Though the Black library did not contain Rasputin's Reptilian Resource, the Medicinal Potions and Antidotes section at Hogwarts did. Hermione had spent most of Saturday night making copies of the chapters of interest, then had returned to Grimmauld Place to delve into Mindful Meddling. When that book was exhausted, she turned to Walking the Inner Ways. Then, Fortress of the Mind.
It was Sunday afternoon when Harry came home, though Hermione was then measuring time by lengths of parchment filled rather than what any clock told her. She heard him coming up the stairs and, out of habit, drew her wand, though she felt silly when his scruffy-haired head poked through the library door.
"Alright, Hermione?" He paused in the hallway and seemed to be watching her with much the same caution he might use when regarding an undetonated dung bomb.
Between his hesitance and the way these interruptions interfered with her research, Hermione was reluctant to put away her wand. She wanted to snap and snarl until he left her in peace – she was so close! Instead, she forcefully reminded herself that Harry was her friend and that he had a right to be concerned. When she spoke, her voice was calm, if a bit terse.
"Come to see the crazy old maid, have you?"

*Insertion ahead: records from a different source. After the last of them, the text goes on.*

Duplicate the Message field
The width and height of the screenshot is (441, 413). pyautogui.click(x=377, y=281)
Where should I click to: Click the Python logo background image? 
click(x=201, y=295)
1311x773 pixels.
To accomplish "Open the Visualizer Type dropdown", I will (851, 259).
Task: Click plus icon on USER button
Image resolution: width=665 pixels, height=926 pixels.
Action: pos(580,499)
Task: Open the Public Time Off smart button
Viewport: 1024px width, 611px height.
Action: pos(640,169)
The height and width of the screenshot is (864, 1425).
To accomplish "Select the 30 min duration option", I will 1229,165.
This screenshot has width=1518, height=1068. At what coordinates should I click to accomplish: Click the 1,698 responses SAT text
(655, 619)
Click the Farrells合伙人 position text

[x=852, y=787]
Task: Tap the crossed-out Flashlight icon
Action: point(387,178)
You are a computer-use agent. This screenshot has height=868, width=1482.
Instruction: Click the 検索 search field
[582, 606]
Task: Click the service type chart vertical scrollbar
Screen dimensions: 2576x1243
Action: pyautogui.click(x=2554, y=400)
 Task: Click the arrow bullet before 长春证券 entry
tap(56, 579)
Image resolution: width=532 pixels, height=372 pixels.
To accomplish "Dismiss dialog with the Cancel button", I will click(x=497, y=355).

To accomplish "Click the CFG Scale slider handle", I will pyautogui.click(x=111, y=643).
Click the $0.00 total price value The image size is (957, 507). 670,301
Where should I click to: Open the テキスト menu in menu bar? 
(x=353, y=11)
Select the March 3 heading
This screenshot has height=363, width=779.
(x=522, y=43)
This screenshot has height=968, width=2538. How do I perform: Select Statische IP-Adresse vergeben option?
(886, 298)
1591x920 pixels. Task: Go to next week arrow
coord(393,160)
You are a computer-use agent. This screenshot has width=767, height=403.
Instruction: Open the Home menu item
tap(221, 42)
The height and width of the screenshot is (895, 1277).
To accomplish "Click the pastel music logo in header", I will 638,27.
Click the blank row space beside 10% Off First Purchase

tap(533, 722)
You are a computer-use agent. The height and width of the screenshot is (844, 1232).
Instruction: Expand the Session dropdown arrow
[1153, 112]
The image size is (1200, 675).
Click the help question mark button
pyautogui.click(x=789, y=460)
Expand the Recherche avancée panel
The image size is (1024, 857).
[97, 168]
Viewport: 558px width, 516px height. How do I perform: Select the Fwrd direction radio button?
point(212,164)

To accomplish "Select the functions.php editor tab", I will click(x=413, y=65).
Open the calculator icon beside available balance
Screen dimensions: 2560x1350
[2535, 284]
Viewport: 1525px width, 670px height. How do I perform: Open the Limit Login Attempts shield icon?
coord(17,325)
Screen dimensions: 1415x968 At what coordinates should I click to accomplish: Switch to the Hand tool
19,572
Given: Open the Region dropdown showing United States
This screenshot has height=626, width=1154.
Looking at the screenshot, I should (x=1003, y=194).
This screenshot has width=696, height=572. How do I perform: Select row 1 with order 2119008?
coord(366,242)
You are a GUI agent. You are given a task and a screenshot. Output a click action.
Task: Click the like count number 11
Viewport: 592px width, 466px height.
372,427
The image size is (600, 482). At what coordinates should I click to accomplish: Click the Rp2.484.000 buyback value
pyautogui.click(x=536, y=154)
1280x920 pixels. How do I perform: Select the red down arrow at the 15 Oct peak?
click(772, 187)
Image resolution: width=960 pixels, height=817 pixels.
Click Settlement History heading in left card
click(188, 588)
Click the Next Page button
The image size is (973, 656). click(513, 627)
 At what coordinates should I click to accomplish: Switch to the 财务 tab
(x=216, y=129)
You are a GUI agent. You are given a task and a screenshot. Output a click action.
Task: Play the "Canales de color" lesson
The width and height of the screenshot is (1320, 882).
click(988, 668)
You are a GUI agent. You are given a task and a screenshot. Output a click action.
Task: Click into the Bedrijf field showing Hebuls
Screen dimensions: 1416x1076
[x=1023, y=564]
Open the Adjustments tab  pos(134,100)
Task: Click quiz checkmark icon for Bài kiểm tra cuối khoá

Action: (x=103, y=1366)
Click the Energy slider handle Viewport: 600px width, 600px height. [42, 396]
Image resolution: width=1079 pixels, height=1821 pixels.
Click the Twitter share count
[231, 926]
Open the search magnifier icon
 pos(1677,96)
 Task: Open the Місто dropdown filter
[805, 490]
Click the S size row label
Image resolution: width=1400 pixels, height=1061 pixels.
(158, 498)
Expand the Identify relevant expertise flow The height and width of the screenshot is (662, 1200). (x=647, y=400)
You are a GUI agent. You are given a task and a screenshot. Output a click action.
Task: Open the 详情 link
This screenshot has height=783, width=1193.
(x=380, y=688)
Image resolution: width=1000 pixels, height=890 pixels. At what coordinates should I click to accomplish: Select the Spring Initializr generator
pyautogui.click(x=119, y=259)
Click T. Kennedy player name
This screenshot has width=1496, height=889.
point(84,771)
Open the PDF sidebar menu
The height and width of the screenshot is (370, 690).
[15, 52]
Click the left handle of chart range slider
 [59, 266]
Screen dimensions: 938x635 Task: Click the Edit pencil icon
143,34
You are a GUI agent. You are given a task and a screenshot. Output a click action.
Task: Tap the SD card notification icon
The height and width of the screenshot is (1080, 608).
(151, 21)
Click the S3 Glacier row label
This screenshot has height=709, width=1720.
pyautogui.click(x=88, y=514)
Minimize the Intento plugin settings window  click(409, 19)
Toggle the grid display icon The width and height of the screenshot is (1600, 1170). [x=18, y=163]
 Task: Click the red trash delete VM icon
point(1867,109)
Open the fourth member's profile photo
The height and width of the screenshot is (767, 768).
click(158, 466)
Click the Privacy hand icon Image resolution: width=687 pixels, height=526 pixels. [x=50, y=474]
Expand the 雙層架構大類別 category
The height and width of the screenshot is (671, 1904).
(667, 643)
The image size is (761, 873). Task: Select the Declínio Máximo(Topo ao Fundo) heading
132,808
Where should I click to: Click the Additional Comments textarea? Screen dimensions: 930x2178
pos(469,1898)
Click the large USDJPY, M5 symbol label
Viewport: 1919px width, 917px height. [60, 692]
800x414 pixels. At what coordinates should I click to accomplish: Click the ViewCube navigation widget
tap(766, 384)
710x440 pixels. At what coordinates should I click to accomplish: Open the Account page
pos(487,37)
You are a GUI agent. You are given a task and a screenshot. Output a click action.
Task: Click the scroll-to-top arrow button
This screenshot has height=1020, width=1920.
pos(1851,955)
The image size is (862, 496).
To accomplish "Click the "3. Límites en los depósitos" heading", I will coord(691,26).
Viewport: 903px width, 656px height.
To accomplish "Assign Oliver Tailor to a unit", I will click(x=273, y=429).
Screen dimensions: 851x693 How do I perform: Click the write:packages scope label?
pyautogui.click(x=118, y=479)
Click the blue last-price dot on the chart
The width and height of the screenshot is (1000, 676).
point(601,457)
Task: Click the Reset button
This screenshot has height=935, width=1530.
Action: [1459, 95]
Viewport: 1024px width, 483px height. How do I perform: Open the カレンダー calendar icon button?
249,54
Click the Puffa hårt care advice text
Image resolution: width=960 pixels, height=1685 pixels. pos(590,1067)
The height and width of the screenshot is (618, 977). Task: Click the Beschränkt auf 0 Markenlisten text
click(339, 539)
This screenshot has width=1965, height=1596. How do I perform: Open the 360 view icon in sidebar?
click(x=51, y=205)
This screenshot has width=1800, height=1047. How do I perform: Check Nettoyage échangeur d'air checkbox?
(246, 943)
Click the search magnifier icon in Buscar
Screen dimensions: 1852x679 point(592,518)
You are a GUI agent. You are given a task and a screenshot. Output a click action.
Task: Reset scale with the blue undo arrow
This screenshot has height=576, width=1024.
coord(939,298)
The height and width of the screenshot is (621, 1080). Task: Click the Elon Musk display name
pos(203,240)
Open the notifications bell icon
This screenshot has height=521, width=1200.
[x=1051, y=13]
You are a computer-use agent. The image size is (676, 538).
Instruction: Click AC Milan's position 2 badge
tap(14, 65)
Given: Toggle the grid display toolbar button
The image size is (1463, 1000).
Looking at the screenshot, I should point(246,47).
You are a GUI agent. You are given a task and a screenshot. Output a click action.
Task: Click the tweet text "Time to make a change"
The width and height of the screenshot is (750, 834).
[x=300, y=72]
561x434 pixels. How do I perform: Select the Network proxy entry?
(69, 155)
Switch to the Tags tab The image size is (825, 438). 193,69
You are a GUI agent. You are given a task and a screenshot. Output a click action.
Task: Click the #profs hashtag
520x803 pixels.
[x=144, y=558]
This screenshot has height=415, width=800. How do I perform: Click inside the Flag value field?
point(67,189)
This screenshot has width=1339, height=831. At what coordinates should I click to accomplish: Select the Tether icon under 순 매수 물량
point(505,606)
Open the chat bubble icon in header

Harry finally stepped into the library. He brushed the ashes out of his hair and off of his robes before he drew out the chair opposite Hermione and sat in it. He met her eyes, firm and level. "Okay. What gives?"
She took a deep breath, bracing herself. Harry seemed to already have an opinion on matters, which meant that Ron had been in a bad state last night. Add to it that Ron had returned to their dormitory on Saturday night – which was unofficially 'Harry and Ginny Are Married, Now, So Bugger Off, Ron' Night – and it was perfectly understandable that Harry would be a little extra perturbed by the state of things.
Hermione folded her hands in her lap and sat up straight. "I had to let Ron go."
Harry gaped at her. "'Let him go'? Hermione, did you dump him or did you fire him?"
"I did what was best for him." A touch warm-cheeked, she raised her chin and returned Harry's incredulity with her grim look.
"How is breaking his heart for the best?"
"Better now than in another year or two, isn't it?" She didn't like the way he was staring at her, as if he didn't know her at all, as if she was being so outrageously unfair. "Look Harry, I realize I've been selfish. But I'm not so short-sighted as to let one of my best friends waste his life pining after me when I have other priorities."
"Other priorities? Hermione, you have always had other priorities. School, the war, S.P.E.W.!" His eyes crinkled with undying exasperation. "What makes you think solving this latest thing is going to change that?"
She paused a moment, lips pinched into a tight frown, before speaking in a low voice. "Harry Potter, are you trying to lecture me about letting go?"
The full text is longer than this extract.